Siguiendo con las narraciones de los diferentes grupos poblacionales que participaron de la acción local del Festival, queremos resaltar los relatos de los niños y las niñas que,5 entre risas y pena nos explicaron su dibujo:

 

“Acá hicimos dos arbolitos, el río San Julián, el río La Paloma y el río El Tigre, un puente, las casas, el páramo, una huerta, el sol, un burro, un niño saltando al río para bañarse”. Luego las y los jóvenes compartieron: “este es el río La Paloma, el principal, hicimos a la familia, que nos reunimos a hacer sancochos en la quebrada; la importancia del río, no debemos dejar que se lleven los recursos”.


Las mujeres campesinas agregaron: “Esta es una vegetación con árboles, con pinos, aquí está el río La Paloma, aquí está Argelia, río San Julián, el puente de madera y el puente que están haciendo nuevo, la casa de acá donde estamos, aquí están los animales que tenemos en nuestras casas, aquí está una vegetación y está la mariposa, están las abejas, aquí tienen la casita, este es el chupaflor, que va a chupar las flores, esta es la olla con el sancocho, que la gente pues por ahí se iba de vez en cuando, por ahí al río cuando no está [crecido]… esta es la rana que no falta por ahí, o el sapo, el perro -es que está muy criao-, esta es la piscina, que está allá arriba, esto es sembrado de frijol, sembrao de plátano, sembrao de cacao, de maíz, de todo lo que cultivan por aquí. Esta ardilla se está comiendo el cacao, se lo está comiendo y no está dejando nada. El perro pa' cuidar la casa, no los ve, vea, mire. Y esos son los pescados que hay en el [río]… el pataló, los cuchos, los capitanes y el bocachico. Esta es una casita que hay por allí arriba, los gallinazos que no falten, las nubes, vea, todo, la iglesia de Argelia, el río y la carretera, vea…”.

Y los hombres adultos expresaron: “nosotros aquí tratamos de identificar el río, con sus respectivas veredas y algunos de los animales y productos para el consumo humano que allí se pueden tener.
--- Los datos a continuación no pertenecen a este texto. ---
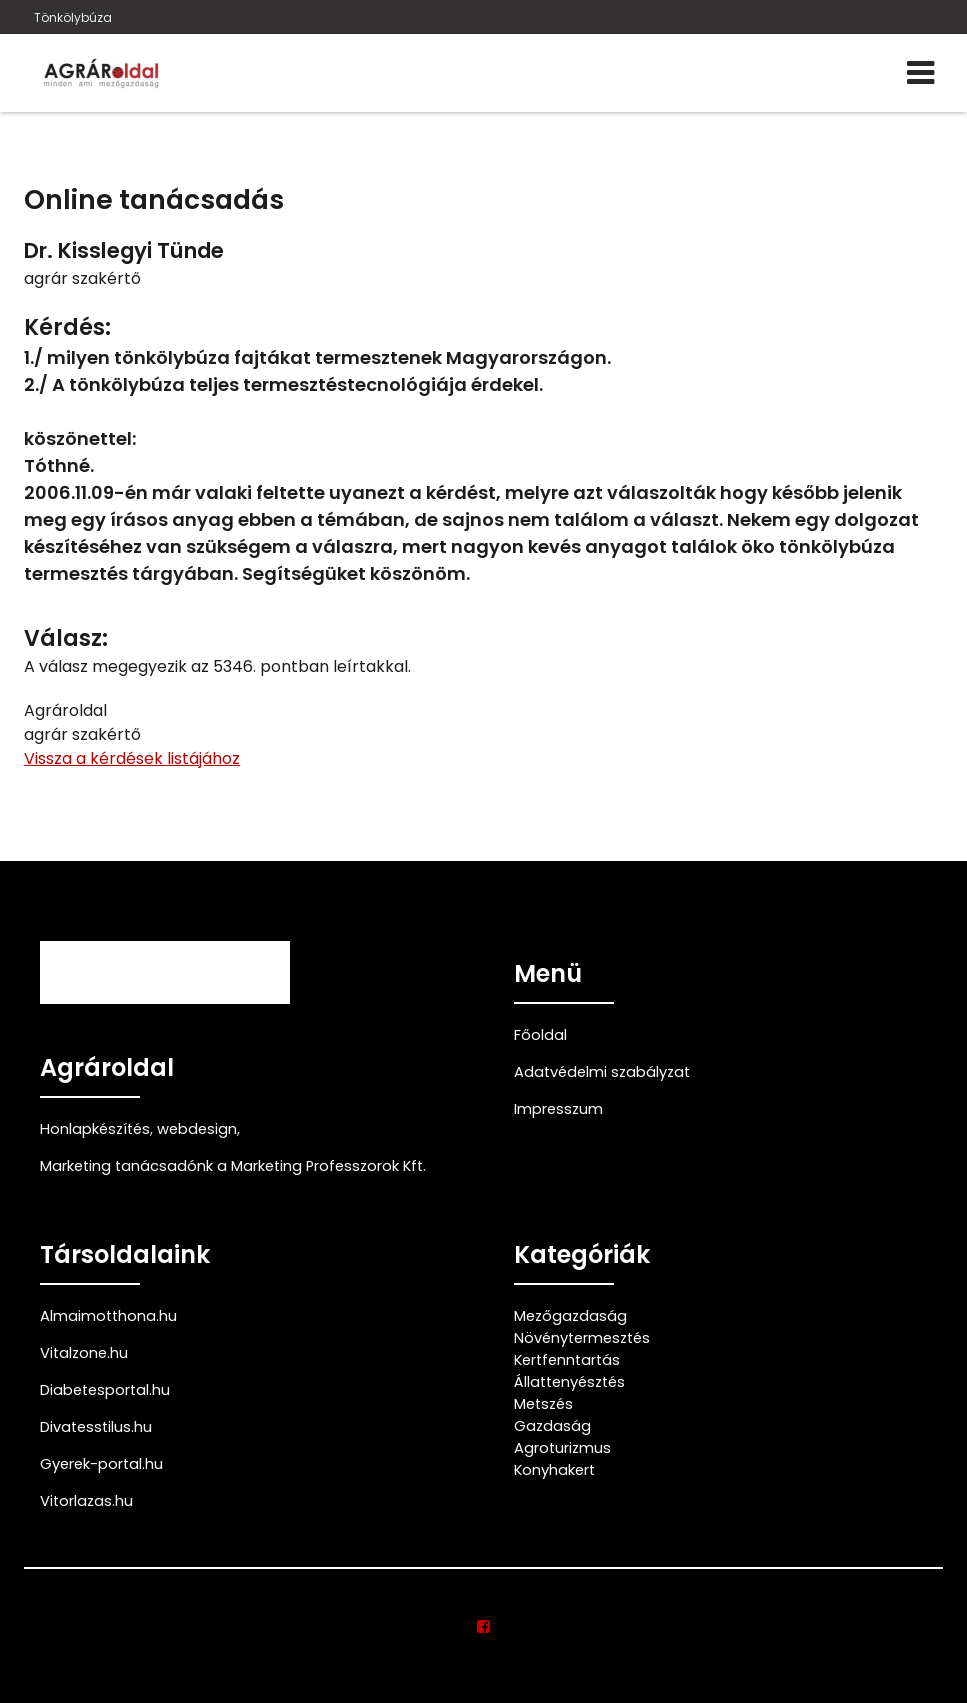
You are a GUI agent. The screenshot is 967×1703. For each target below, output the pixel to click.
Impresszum (558, 1109)
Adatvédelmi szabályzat (602, 1072)
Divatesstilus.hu (96, 1427)
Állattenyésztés (569, 1382)
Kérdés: (67, 327)
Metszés (543, 1404)
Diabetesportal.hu (105, 1390)
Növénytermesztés (582, 1338)
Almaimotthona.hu (108, 1316)
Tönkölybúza (73, 17)
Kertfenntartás (567, 1360)
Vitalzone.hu (84, 1353)
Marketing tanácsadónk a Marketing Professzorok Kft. (233, 1166)
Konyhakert (554, 1470)
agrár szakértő (82, 278)
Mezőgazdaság (570, 1316)
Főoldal (540, 1035)
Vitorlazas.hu (86, 1501)
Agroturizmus (562, 1448)
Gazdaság (552, 1426)
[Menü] (920, 73)
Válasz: (66, 638)
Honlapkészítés (95, 1129)
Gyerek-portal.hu (101, 1464)
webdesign (197, 1129)
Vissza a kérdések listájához (132, 758)
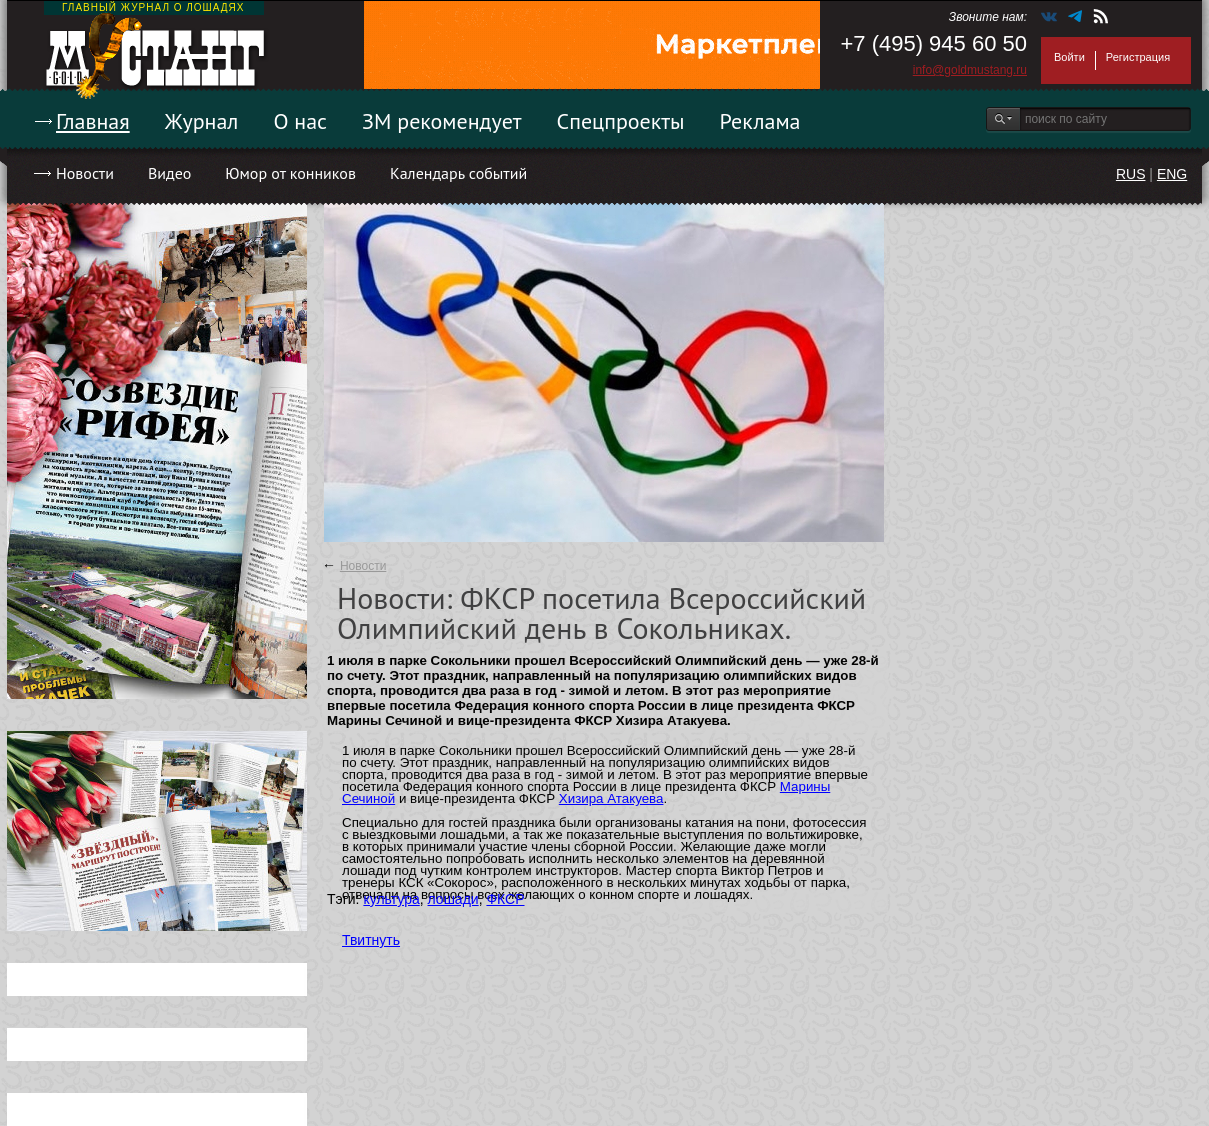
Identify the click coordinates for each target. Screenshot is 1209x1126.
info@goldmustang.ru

Aparte de eso también identificamos que en nuestro territorio hay muchas variedades de arborización, hay diferentes variedades de animales como serpientes, animales salvajes como conejos, guaguas, estos tales lobos perrunos, bueno, cantidad de animales […]. También tratamos de identificar en algunas veredas la cantidad de habitantes por vereda, el nacimiento de las quebradas, algunas fuentes de agua, algunas riquezas en el río como son los peces y de pronto también los puntos para nosotros extraer materiales. Es muy interesante eso, todo lo que tenemos, porque ya CORNARE va a pedir el significado de por qué estamos rechazando las microcentrales, entonces la significancia es que nosotros vivimos de esas fuentes de agua, todos los animales viven de esa agua, lo que es el ganado también bebe de esas aguas… Eso es pues lo que pusimos ahí, la significancia de lo que nos trae la naturaleza”.

Defensa del territorio: una urgencia histórica frente a la crisis civilizatoria
Lo que los campesinos y campesinas nos enseñan es una fuerte conciencia histórica y geográfica en relación con la trama de la vida, el agua, la tierra, los animales, los alimentos y los diferentes vínculos humanos y ambientales. La defensa del territorio no es algo que competa sólo a la lucha campesina, pero conmemorar esta lucha es un llamado a la unidad de todas las luchas por superar la crisis civilizatoria que amenaza la vida entera, buscando alternativas que pongan en el centro el cuidado de la vida, el agua, los alimentos, la tierra, los animales y las semillas, y rediseñan nuevas formas de relacionarnos con la energía, los conocimientos y la economía. Necesitamos un nuevo proyecto de sociedad, que ya prefiguran en el habitar cotidiano algunas artes campesinas de vivir en el campo.